Triple tandem repeats of the sequence LESIINFEKLTDFSGSSCSSCRDQRGWP, which includes the MHC class I epitope (OVA-I), are important for antigen presentation in vitro.

(A) Schematic drawing of nine artificial proteins used in the second screening; the amino acid sequences of these proteins are shown in Figure S3, Supporting Information. Underlines show the common structure (triple tandem repeats of the class I epitope and peptide sequence produced by the cybergene program) present in F182A, F37A and F36C. (B) OVA-specific T-cell activation in vitro by F37A and F36C. (C) Schematic drawings of sequences present in F37A and its mutants.
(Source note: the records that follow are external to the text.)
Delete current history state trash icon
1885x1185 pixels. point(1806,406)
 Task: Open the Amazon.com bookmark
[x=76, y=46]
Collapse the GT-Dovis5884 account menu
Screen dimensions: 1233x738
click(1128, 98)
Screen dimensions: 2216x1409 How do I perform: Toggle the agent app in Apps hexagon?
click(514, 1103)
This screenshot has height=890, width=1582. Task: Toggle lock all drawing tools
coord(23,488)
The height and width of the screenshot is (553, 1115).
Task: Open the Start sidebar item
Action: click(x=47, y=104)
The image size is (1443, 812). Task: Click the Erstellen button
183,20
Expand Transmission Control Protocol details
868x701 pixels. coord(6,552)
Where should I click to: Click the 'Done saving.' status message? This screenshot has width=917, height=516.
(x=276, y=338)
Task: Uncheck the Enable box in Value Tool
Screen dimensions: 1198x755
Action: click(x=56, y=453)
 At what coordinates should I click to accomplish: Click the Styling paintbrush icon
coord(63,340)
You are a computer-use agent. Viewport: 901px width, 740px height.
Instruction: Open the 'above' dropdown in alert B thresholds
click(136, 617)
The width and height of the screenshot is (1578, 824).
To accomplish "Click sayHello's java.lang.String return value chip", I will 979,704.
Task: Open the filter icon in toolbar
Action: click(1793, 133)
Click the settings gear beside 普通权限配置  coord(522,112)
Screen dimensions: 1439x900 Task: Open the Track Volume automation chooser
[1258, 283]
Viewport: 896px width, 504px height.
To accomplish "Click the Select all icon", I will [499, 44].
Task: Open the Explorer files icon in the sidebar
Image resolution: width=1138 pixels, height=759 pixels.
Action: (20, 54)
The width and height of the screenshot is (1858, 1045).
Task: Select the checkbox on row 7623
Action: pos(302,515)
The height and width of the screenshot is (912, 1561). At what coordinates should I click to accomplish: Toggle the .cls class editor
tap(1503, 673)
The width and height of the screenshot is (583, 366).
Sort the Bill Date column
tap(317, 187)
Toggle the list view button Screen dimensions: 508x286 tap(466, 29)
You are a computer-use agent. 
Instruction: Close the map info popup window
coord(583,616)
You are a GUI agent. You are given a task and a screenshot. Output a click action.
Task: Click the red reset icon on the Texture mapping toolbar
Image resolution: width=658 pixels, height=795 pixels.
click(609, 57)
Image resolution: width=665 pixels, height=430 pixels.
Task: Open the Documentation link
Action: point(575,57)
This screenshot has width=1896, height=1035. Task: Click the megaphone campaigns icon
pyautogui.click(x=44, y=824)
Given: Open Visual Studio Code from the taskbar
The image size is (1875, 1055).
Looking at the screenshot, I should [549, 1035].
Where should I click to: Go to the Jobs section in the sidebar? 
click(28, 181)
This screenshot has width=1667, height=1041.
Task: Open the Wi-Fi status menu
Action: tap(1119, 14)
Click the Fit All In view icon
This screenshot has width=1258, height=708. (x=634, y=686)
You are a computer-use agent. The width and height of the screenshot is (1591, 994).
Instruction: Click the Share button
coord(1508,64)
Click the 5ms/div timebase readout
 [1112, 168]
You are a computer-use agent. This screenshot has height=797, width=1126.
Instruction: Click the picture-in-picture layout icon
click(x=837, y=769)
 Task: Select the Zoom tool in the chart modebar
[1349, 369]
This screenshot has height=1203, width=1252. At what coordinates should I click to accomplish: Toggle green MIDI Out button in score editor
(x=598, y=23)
The OVA-I sequences (SIINFEKL) (red) of F37A were replaced with one or more WT1 epitopes (RMFNAPYL) (yellow), one-by-one. (D) Determination of OVA-specific antigenicity of the mutant proteins using in vitro antigen presentation assay. When DC2.4 cells were treated with different concentrations (10 µg/ml, 20 µg/ml and 40 µg/ml), of the indicated antigens, only F37A and F37AE2, but not the other mutants, induced IL-2 production. Only the five C-terminal amino acids of F37AE2 differed from F37A.